Some records:

>>>

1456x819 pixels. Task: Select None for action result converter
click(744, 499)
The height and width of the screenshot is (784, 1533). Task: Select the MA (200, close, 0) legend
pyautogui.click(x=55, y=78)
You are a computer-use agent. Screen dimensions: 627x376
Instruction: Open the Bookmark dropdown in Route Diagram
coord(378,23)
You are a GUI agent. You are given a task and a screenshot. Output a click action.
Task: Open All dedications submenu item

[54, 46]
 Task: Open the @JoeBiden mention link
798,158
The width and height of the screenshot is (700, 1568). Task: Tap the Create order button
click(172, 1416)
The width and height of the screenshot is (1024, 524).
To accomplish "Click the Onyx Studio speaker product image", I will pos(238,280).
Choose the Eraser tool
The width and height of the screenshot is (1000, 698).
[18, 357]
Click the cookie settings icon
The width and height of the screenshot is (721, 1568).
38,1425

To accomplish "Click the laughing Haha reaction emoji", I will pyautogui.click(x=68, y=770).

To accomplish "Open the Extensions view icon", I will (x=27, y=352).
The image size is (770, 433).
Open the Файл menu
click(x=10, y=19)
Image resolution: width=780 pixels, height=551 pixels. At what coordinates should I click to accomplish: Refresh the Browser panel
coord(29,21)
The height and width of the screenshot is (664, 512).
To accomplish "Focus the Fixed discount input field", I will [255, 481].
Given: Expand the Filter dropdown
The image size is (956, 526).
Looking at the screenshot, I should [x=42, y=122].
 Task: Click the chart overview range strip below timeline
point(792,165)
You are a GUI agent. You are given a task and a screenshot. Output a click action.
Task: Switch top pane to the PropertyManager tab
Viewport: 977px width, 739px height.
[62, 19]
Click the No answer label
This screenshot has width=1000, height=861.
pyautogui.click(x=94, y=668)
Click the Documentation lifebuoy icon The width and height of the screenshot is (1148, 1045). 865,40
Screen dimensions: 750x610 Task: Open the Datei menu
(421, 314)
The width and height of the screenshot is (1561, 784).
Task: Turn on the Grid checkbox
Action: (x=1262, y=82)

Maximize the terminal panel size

<<<

Prompt: Arrange every line of the records above as a numbered list, leaving out any blank lines.

Problem solution:
1. 1456x819 pixels. Task: Select None for action result converter
2. click(744, 499)
3. The height and width of the screenshot is (784, 1533). Task: Select the MA (200, close, 0) legend
4. pyautogui.click(x=55, y=78)
5. You are a computer-use agent. Screen dimensions: 627x376
6. Instruction: Open the Bookmark dropdown in Route Diagram
7. coord(378,23)
8. You are a GUI agent. You are given a task and a screenshot. Output a click action.
9. Task: Open All dedications submenu item
10. [54, 46]
11.  Task: Open the @JoeBiden mention link
12. 798,158
13. The width and height of the screenshot is (700, 1568). Task: Tap the Create order button
14. click(172, 1416)
15. The width and height of the screenshot is (1024, 524).
16. To accomplish "Click the Onyx Studio speaker product image", I will pos(238,280).
17. Choose the Eraser tool
18. The width and height of the screenshot is (1000, 698).
19. [18, 357]
20. Click the cookie settings icon
21. The width and height of the screenshot is (721, 1568).
22. 38,1425
23. To accomplish "Click the laughing Haha reaction emoji", I will pyautogui.click(x=68, y=770).
24. To accomplish "Open the Extensions view icon", I will (x=27, y=352).
25. The image size is (770, 433).
26. Open the Файл menu
27. click(x=10, y=19)
28. Image resolution: width=780 pixels, height=551 pixels. At what coordinates should I click to accomplish: Refresh the Browser panel
29. coord(29,21)
30. The height and width of the screenshot is (664, 512).
31. To accomplish "Focus the Fixed discount input field", I will [255, 481].
32. Given: Expand the Filter dropdown
33. The image size is (956, 526).
34. Looking at the screenshot, I should [x=42, y=122].
35.  Task: Click the chart overview range strip below timeline
36. point(792,165)
37. You are a GUI agent. You are given a task and a screenshot. Output a click action.
38. Task: Switch top pane to the PropertyManager tab
39. Viewport: 977px width, 739px height.
40. [62, 19]
41. Click the No answer label
42. This screenshot has width=1000, height=861.
43. pyautogui.click(x=94, y=668)
44. Click the Documentation lifebuoy icon The width and height of the screenshot is (1148, 1045). 865,40
45. Screen dimensions: 750x610 Task: Open the Datei menu
46. (421, 314)
47. The width and height of the screenshot is (1561, 784).
48. Task: Turn on the Grid checkbox
49. Action: (x=1262, y=82)
50. Maximize the terminal panel size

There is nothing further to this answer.